SINGAPORE – Singapore’s digital retail banking scene is set to sizzle as players fight to roll out their offerings with GXS Bank firing the first salvo.
Backed by Grab and Singtel, the digital bank, which is allowed to serve retail and corporate clients, on Wednesday (Aug 31) unveiled its first financial product – the GXS Savings Account.
To encourage users to save, it will not require a minimum sum as traditional lenders do and will offer an interest to be earned daily.
Interest will be credited to the account with every one cent earned.
For a start, GXS Bank customers can deposit up to only $5,000 into the savings account and earn daily interest of 0.08 per cent per annum.
Traditional lenders’ savings accounts typically give out interest on a monthly or quarterly basis, usually only at the end of the month.
If a customer wants to save up for specific purposes such as for studies or a vacation, they can create up to eight savings pockets under the GXS account. Each pocket fund can earn daily interest of up to 1.58 per cent per annum.
In recent months, local banks have raised interests rates to woo customers on the back of a rising rate environment, with OCBC the latest lender to do so.
“There are high headline rates for a lot of banking accounts but to achieve that you need to spend on credit cards, buy their insurance products, you need to have a payroll account. We do not have such conditions,” said GXS’ chief executive Charles Wong.
Speaking at a briefing, he noted that the digital bank will calibrate the conditions including the cap on deposits, based on customers’ behaviour and demand.
Mr Wong said the bank aims to support the needs of entrepreneurs, gig economy workers and first jobbers.

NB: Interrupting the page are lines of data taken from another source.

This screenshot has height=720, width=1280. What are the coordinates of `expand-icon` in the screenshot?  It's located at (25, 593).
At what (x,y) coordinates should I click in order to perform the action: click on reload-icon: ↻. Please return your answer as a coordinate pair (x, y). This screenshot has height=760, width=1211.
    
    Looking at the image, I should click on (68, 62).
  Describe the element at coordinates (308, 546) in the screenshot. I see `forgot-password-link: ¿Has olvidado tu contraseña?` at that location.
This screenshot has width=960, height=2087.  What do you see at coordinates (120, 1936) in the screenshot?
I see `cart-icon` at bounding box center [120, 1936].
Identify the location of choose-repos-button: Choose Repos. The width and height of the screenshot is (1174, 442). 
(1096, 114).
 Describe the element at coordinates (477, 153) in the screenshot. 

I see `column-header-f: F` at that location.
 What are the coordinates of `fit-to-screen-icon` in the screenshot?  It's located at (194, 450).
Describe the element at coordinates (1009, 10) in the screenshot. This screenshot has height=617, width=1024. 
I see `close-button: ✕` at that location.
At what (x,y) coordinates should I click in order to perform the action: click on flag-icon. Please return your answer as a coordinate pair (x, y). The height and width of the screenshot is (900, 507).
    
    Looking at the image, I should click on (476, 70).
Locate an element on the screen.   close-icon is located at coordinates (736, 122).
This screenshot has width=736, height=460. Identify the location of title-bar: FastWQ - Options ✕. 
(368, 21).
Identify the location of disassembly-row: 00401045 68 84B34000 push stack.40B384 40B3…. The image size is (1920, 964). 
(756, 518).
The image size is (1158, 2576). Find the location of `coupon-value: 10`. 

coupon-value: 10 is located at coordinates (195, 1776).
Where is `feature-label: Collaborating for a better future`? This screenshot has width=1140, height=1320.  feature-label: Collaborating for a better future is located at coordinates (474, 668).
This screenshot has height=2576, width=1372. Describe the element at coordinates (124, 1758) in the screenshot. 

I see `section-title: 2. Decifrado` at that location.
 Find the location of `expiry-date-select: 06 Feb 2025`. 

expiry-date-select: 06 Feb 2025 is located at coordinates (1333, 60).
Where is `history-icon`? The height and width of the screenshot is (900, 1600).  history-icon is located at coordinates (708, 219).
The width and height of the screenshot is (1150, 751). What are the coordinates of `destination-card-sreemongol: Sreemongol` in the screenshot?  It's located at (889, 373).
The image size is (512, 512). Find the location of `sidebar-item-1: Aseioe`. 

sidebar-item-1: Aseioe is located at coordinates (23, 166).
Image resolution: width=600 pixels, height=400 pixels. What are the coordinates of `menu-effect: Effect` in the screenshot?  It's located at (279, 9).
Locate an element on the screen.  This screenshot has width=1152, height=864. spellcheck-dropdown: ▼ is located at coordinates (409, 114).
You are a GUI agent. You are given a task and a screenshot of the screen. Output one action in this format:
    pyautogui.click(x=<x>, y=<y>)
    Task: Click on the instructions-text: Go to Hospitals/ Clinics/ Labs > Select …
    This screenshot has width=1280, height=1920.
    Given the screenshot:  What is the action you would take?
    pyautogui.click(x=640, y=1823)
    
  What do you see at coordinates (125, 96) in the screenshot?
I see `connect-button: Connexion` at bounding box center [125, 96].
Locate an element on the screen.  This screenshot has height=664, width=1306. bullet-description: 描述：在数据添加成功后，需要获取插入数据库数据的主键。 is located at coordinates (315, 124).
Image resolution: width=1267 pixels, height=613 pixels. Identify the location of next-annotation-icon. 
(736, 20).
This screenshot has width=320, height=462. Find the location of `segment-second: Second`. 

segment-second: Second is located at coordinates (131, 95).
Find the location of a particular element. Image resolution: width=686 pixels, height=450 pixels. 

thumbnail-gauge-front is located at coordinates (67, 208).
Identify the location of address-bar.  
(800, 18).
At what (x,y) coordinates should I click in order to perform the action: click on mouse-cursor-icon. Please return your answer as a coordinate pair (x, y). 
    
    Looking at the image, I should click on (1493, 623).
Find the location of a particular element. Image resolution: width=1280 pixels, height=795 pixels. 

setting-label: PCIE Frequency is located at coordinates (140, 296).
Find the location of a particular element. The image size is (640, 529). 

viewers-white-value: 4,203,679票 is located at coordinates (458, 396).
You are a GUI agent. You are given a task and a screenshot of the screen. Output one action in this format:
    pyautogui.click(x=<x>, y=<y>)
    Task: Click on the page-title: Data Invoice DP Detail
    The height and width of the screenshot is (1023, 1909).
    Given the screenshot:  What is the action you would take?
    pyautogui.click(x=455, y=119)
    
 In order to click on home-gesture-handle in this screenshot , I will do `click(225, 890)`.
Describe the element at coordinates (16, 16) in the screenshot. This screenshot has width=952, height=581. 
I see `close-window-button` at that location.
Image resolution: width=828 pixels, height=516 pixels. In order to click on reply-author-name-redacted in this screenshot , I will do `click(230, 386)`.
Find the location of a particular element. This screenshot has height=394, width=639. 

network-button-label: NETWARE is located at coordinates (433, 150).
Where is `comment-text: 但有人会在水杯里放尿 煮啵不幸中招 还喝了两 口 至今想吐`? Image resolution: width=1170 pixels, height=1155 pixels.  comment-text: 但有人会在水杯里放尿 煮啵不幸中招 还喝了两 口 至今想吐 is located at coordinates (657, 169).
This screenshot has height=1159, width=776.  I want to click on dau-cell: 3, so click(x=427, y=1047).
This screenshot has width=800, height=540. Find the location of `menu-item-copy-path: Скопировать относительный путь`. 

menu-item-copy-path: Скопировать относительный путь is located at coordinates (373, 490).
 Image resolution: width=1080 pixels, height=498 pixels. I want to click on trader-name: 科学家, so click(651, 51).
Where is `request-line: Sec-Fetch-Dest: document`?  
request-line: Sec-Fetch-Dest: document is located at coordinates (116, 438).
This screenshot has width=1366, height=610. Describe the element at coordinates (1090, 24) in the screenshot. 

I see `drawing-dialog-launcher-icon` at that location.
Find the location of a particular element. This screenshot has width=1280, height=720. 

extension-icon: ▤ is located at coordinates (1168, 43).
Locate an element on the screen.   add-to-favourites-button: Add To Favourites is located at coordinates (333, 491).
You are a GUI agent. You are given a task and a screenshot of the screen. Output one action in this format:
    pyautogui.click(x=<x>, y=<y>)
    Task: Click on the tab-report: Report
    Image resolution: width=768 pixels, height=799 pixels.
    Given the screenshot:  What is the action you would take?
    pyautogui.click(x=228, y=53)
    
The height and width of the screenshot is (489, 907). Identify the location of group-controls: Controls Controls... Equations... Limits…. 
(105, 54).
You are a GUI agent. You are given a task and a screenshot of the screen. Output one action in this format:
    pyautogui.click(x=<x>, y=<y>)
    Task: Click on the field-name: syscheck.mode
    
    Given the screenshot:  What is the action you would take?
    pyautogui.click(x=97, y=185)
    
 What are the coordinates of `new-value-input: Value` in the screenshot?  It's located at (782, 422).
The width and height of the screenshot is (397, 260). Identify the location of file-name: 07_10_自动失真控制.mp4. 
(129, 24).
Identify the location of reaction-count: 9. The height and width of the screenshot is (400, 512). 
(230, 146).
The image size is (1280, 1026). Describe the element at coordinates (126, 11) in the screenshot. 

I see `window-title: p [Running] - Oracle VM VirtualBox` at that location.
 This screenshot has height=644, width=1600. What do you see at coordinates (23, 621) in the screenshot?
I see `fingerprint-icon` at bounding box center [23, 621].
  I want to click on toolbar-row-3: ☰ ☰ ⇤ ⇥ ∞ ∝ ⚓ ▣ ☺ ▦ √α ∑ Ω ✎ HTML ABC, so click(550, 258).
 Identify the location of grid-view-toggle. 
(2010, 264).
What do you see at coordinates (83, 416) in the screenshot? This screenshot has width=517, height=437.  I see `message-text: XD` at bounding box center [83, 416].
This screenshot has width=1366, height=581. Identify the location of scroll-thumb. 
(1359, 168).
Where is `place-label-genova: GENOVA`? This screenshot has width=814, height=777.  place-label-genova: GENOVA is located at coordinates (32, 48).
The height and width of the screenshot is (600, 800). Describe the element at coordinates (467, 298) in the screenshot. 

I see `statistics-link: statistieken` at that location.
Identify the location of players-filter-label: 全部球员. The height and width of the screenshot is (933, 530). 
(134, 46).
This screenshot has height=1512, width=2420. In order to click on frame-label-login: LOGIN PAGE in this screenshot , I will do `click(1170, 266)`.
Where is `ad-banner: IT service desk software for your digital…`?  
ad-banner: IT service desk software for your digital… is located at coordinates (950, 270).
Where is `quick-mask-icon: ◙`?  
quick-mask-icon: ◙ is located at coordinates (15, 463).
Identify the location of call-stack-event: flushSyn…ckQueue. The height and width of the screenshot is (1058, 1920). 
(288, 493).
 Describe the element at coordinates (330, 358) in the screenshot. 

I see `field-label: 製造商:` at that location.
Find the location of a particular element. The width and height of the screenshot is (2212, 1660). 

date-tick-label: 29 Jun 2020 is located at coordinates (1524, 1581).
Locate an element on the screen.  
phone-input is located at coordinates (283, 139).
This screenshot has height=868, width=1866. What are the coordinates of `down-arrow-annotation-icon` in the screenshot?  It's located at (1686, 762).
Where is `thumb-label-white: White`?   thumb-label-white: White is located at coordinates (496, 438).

“Over the coming months, we will also tackle other obstacles that hinder consumers and small businesses from reaching their goals sooner, such as growing their wealth or accessing credit,” he said.
GXS is one of two players to grab a digital full bank licence granted by the Monetary Authority of Singapore in December 2020. The other licensed player is tech giant Sea, whose digital bank is MariBank.
But Trust Bank, backed by Stanchart and NTUC and with a full banking licence, is expected to unveil its digital banking offerings on Thursday.
When it was pointed out that Hong Kong’s experience with digital banks has somewhat fizzled after the initial fanfare, Mr Wong told The Straits Times he has “high hopes” for GXS and that there are a number of elements that make a successful digital bank.
A key factor is its ability to acquire customers at a relatively low cost compared to other banks.
This is an area where having backers like Grab and Singtel will help, Mr Wong said, adding that collectively, GXS has access to more than three million customers.
“The ability to reach out to customers, the frequency that we have is huge, versus an app that you use once a week or once every two weeks,” he said. Other elements include pricing and products.
And while local lenders can offer high interest rates, “if I cannot withdraw my money, my pain point is cashflow”, Mr Wong said. “So, solving customers’ pain points and making sense to them is critical.”
With a digital full bank licence, digital banks can provide retail customers with services like accounts, deposits and credit and debit cards. They can also serve corporate clients.
But digital banks will not have a physical presence and all banking services are to be done online.
GXS Bank is the first digital bank in Singapore to be awarded the Data Protection Trustmark by the the Infocomm Media Development Authority, a certification awarded when an entity has demonstrated accountable data protection practices.
From Sept 5, the savings account, which is now in use by employees, will be available in Apple’s App Store and Google Play Store. It will subsequently be rolled out to underbanked customers with GXS, Grab and Singtel, as well as other consumers.